# Texto mostrado

La dama de blanco, la acompañante en Tecámac

La dama de blanco, la acompañante en Tecámac

Las columnas de la arquitectura del siglo XVIII en el municipio han sido testigo del andar de la misteriosa mujer.

Redacción
Abril 6, 2025

Aún sobrevive un puente colonial, a pesar del transcurso de los siglos, el acelerado crecimiento urbanístico y la dinámica modernización de las vías de comunicación. Ubicado sobre la carretera México-Pachuca 85, en el kilómetro 40, cerca del pueblo de San Jerónimo Xonacahuacán y frente a la entrada de la otrora hacienda de Santa Lucía, donde se ubica el flamante Aeropuerto Internacional Felipe Ángeles.

Puente de piedra y ladrillo sostenido por dos arcadas escarzanas, que da paso a las constantes aguas de la barranca del Yacacal, que fluían de los cerros adyacentes; como el Tonalá, de oriente a poniente. Toda vez que en el verano, se incrementaba la creciente con aguas pluviales, para terminar su recorrido, en el lecho del lago de Xaltocan, y encontrar su remanso en la apacible ciénega de la próspera hacienda de los jesuitas.

Fue mandado construir por cuenta de Pedro Romero de Terreros, Primer Conde de Regla, con la finalidad de permitir que circularan las diligencias, calandrias y otro tipo de carruajes, sobre el Camino Carretero a las minas de Pachuca.

El Conde de Regla  en 1743, cuando radicó en la Ciudad de Pachuca, se asoció con José Alejandro Bustamante y Bustillo, quien había conseguido desde 1739, el permiso del virrey Juan Antonio de Vazarrón y Eguarreta, arzobispo de México, para realizar trabajos de explotación  en La veta denominada La Vizcaína. A la muerte accidental de Bustamante en 1750 le permitió a Romero de Terreros reclamar y tomar posesión permanente como propietario único de La veta, en donde había invertido una importante suma de dinero.

Años después siendo Virrey Francisco Güemes, Conde de Revillagigedo, se destacó como un excelente administrador, quien con gran éxito reorganizó la Hacienda Pública, saneó la recaudación de los impuestos y permitió el libre comercio, pero con la atenta vigilancia para evitar contrabando. No permitió el abuso de los empleados del fisco y castigaba con severidad a quienes malversaron los fondos públicos. Al conde de Revillagigedo le interesó de manera muy especial el desarrollo de la industria minera, durante su periodo de gobierno como virrey.

Romero de Terreros le propuso al virrey de la Nueva España la construcción de un puente de piedra en la intersección del Camino Real con el de la Hacienda de Santa Lucía y que sustituyera el puente de vigas armado con anterioridad.

Fue construido con tanto empeño que las columnas cuadrilongas fueron forradas con cantera labrada, rematando los pináculos de cada una de ellas con cantera café, en bloques de una sola pieza.  El tramo del puente sobre el Camino Real fue totalmente empedrado.

# Tarea
Determina si cada afirmación concuerda con el texto sobre el puente colonial de Tecámac; contesta sí o no y cita literalmente las palabras del texto que lo deciden.
1. El puente se mandó construir por cuenta de Pedro Romero de Terreros.
2. José Alejandro Bustamante y Bustillo murió en 1743.
3. El puente está sostenido por tres arcadas.

Registros de un conjunto de datos:
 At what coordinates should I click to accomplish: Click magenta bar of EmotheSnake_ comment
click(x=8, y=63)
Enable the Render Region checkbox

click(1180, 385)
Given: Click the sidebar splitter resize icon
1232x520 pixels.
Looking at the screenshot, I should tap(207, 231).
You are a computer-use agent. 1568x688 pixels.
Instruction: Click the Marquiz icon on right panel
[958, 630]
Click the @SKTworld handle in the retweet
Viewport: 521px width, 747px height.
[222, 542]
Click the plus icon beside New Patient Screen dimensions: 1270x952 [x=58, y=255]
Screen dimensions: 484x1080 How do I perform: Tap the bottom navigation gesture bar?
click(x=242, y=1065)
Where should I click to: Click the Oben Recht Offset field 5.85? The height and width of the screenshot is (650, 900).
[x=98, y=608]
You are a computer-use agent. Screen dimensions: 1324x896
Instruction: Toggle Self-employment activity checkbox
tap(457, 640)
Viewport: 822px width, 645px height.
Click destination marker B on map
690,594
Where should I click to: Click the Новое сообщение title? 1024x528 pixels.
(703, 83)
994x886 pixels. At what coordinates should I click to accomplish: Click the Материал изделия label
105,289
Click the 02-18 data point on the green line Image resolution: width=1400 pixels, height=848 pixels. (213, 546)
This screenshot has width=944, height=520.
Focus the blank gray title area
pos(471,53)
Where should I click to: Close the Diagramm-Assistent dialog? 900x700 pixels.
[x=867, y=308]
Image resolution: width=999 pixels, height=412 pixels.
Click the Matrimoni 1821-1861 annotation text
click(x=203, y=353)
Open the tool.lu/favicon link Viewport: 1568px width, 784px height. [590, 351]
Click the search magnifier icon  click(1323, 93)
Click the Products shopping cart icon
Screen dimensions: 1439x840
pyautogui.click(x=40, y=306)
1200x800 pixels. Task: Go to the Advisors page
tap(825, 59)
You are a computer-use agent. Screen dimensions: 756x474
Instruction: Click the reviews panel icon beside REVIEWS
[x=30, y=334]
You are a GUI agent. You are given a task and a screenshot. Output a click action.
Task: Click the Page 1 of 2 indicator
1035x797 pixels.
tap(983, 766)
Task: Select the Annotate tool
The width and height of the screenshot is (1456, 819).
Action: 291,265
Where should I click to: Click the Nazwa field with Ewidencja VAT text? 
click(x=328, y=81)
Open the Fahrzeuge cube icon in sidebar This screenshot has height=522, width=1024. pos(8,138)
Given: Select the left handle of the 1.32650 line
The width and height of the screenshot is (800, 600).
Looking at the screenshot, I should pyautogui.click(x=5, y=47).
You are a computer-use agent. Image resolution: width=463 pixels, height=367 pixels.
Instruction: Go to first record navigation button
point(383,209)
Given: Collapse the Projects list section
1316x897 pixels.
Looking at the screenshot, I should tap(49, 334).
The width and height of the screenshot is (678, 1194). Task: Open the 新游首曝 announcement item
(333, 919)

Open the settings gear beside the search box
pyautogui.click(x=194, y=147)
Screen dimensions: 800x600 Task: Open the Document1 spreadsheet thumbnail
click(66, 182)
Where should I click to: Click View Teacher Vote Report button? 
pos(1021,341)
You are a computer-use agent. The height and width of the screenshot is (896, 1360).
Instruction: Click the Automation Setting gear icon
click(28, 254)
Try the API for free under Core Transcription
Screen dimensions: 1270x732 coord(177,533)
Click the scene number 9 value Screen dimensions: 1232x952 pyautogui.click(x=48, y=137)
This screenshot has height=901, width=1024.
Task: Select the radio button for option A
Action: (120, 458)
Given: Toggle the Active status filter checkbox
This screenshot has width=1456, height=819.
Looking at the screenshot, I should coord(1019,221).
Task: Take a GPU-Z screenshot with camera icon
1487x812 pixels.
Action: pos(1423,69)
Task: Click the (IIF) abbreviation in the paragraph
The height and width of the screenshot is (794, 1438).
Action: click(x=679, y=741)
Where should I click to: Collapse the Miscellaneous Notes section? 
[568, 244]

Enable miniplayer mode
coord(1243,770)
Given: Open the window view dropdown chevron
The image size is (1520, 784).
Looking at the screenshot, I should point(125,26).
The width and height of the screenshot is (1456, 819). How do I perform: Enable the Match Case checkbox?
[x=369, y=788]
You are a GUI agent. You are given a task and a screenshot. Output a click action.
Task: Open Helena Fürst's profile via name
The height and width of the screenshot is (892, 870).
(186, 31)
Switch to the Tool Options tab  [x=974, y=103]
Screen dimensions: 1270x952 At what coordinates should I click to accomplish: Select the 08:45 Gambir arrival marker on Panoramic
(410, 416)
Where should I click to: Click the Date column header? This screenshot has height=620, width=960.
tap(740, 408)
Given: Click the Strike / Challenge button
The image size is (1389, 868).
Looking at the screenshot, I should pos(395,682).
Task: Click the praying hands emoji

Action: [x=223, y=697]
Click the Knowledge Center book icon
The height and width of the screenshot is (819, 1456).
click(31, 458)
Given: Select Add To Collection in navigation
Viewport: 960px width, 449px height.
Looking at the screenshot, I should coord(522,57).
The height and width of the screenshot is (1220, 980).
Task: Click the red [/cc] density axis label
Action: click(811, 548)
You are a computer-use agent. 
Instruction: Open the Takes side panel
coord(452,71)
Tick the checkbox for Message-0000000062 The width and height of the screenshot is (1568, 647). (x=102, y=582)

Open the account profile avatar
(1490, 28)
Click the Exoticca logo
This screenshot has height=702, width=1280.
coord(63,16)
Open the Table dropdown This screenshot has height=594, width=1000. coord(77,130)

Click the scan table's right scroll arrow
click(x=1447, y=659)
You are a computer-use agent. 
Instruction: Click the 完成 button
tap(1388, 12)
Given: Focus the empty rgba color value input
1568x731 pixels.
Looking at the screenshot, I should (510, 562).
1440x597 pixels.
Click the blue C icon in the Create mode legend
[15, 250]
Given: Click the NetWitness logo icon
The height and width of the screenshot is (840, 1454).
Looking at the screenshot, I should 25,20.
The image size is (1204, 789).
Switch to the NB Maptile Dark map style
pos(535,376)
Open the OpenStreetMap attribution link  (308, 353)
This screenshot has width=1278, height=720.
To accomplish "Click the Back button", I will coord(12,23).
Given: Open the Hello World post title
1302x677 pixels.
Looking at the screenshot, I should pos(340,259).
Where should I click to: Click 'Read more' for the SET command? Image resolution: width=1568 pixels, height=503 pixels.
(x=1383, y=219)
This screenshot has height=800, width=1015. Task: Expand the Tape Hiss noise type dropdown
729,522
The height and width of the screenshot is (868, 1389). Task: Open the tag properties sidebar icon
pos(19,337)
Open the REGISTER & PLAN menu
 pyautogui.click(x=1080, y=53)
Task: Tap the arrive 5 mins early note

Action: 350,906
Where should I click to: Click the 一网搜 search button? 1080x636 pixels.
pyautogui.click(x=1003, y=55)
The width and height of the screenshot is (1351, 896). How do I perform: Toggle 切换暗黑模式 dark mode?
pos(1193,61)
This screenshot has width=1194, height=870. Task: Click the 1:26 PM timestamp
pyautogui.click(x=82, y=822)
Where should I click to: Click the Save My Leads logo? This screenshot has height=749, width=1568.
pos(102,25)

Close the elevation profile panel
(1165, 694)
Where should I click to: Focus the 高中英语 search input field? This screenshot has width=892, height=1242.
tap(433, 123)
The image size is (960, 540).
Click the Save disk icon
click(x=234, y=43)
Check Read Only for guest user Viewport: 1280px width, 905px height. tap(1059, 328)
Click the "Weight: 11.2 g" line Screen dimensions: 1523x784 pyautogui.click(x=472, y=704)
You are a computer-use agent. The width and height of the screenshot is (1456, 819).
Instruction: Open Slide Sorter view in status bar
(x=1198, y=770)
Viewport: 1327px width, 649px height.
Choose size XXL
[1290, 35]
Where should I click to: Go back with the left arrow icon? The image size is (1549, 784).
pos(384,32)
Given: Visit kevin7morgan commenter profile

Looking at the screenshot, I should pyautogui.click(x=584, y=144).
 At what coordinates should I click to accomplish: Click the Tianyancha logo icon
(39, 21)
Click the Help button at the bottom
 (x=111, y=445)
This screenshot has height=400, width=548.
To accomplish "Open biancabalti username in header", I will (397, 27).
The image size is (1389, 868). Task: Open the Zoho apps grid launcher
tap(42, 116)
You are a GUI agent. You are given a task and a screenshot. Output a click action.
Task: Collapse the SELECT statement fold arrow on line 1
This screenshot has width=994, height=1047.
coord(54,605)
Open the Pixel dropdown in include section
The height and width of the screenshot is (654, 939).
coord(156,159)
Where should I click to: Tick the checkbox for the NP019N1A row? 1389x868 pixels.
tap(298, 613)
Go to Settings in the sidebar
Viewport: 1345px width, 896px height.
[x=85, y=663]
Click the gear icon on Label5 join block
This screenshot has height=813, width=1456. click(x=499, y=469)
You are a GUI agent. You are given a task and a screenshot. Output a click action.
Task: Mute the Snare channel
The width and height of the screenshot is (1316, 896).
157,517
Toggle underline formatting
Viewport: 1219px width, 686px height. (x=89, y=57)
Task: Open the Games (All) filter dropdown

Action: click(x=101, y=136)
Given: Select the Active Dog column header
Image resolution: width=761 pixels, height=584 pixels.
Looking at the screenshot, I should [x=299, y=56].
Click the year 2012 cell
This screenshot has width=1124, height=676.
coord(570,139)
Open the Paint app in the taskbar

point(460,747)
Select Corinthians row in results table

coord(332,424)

# Resultado
1. Sí: «Fue mandado construir por cuenta de Pedro Romero de Terreros, Primer Conde de Regla».
2. No: «A la muerte accidental de Bustamante en 1750».
3. No: «sostenido por dos arcadas escarzanas».